Technical Secrets of PolarDB: Limitless Clusters and Distributed Scaling

This article highlights PolarDB's record-setting performance and cost-effectiveness in the TPC-C benchmark, and introduces its limitless clusters and distributed scaling capabilities.

Recently, PolarDB topped the TPC-C benchmark test list with a performance that exceeded the previous record by 2.5 times, setting a new TPC-C world record for performance and cost-effectiveness with a performance of 2.055 billion transactions per minute (tpmC) and a unit cost of CNY 0.8 (price/tpmC).

Each seemingly simple number contains countless technical personnel's ultimate pursuit of database performance, cost-effectiveness, and stability. The pace of innovation in PolarDB has never stopped. A series of articles on "PolarDB's Technical Secrets of Topping TPC-C" are hereby released to tell you the story behind the "Double First Place". Please stay tuned!

This is the second article in the series - Limitless Clusters and Distributed Scaling.

Overview

We use PolarDB for MySQL 8.0.2 for this TPC-C benchmark test. PolarDB for MySQL supports the Multi-master Cluster (Limitless). You can change the configuration of one primary node and multiple read-only nodes to the Multi-master Cluster (Limitless) by adding read/write nodes.

PolarDB for MySQL Multi-master Cluster (Limitless) supports multi-master nodes, memory convergence, distributed storage, and scale-out in seconds. It also supports transparent cross-server scaling of single-table read and write operations to a massive number of nodes. In this TPC-C benchmark test, PolarDB supports 2.055 billion transactions per minute (tpmC) in the form of 2,340 read/write nodes (with a specification of 48 cores and 512 GB). It refreshes the world records in both TPC-C performance and cost-effectiveness rankings in terms of tmpC and price/tpmC.
____________________
Using the PolarDB article above, explain why its TPC-C result is called the "Double First Place" in one to three sentences.

### Provided material
____________________
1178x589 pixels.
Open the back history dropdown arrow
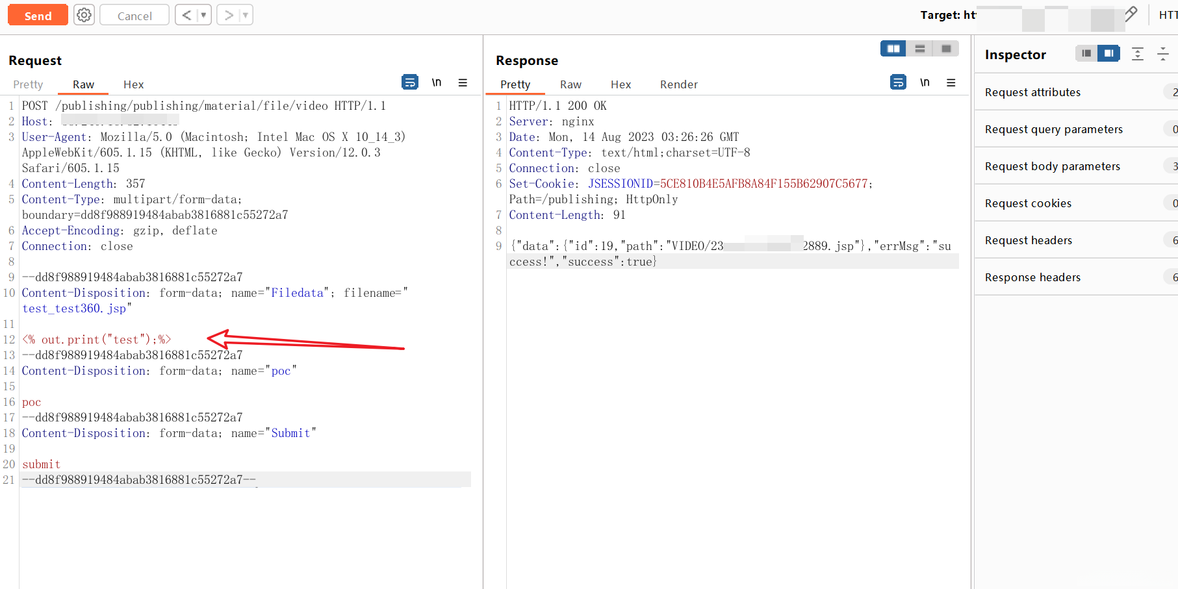click(203, 15)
____________________
### Result of this task
PolarDB set new TPC-C world records in two rankings at once. It took first in performance with 2.055 billion transactions per minute (tpmC) and first in cost-effectiveness with a unit cost of CNY 0.8 (price/tpmC).